I really didn’t like many people growing up which I stand by to a certain degree because I live in a really small place so you’re obviously not going to like everyone. However, I think a lot of my dislike for others stemmed from myself not really fitting in with anyone. I did have friends throughout school but never really felt like they were 100% my sort of people, you know? I guess it just made me bitter which is a shame to think back on.

I really began to notice a difference in myself once I returned home from Bali a few weeks ago but I think since moving away from home last September is where I really started to grow as a person. Throughout school I had a lot of resentment and bitterness towards other people which maybe through no fault of their own I held onto.

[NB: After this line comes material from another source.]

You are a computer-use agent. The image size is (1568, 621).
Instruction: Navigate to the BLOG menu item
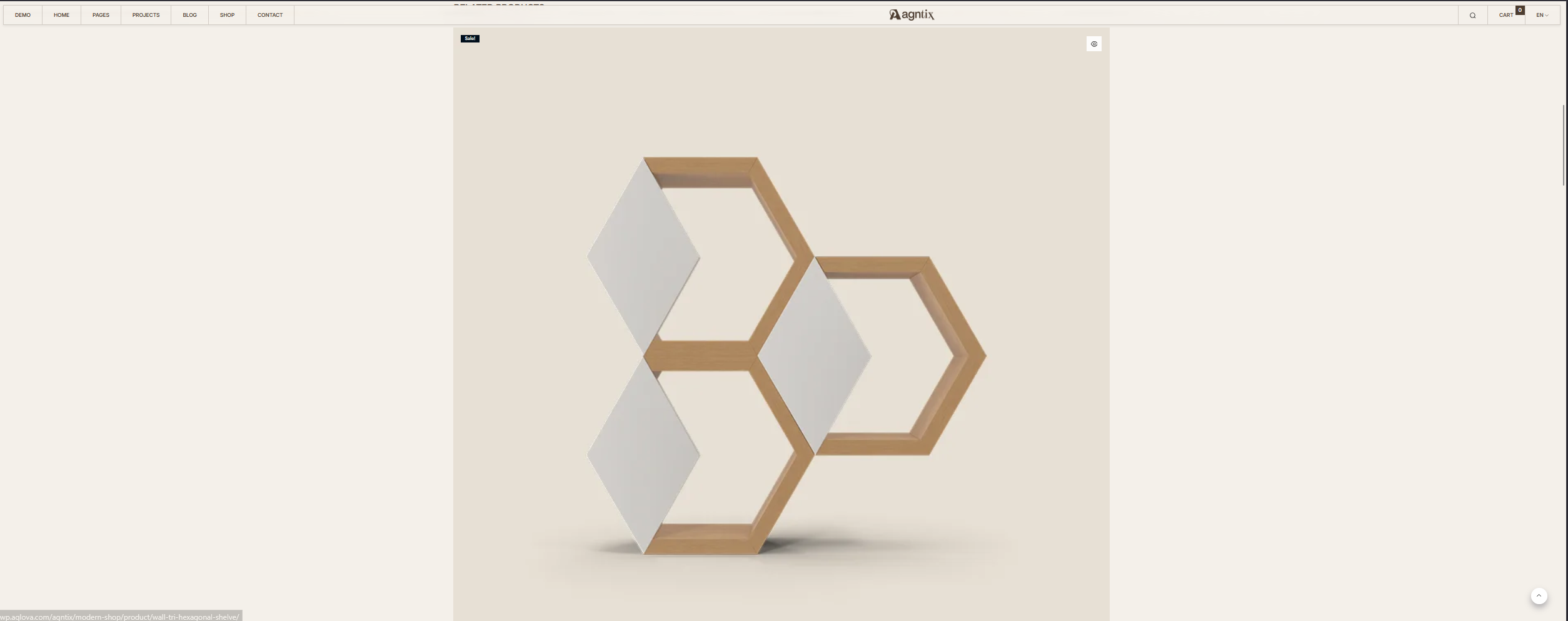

I always felt really held back and restricted in my small home town and slowly after moving away I started becoming more like the real me than this watered down version I was at home.

I still love the little village where I come from as it will always be my home but perhaps one of the biggest factors of me being bitter was the constant gossip and small town syndrome that carries on there. Everyone feels entitled to know everyones business just because you know them. Things that are literally none of anybody else’s business become public knowledge for everyone to discuss. I immediately noticed a difference after moving away because nobody cares what happened to you in second year or how many boys you kissed because they realise its none of their business.

The biggest difference I can see within myself is my focus on positivity which has made me an undoubtedly happier person. I used to hold grudges forever and claim i’d take them to the grave but holding onto negative energy like that just isn’t necessary and doesn’t bring me joy. I’ve really been trying to practise a lot of forgiveness lately for my own benefit. Instead of being mad and holding grudges against people who have wronged me in the last year or two years ago or whenever just to forgive and let the anger go.

It’s easy now to sit back and think about the previous aspects of my life and personality which made me unhappy now I feel I’ve removed myself from them. I feel more confident, more self assured and so so much happier with the way my life is and the people I have around me and the things I am achieving.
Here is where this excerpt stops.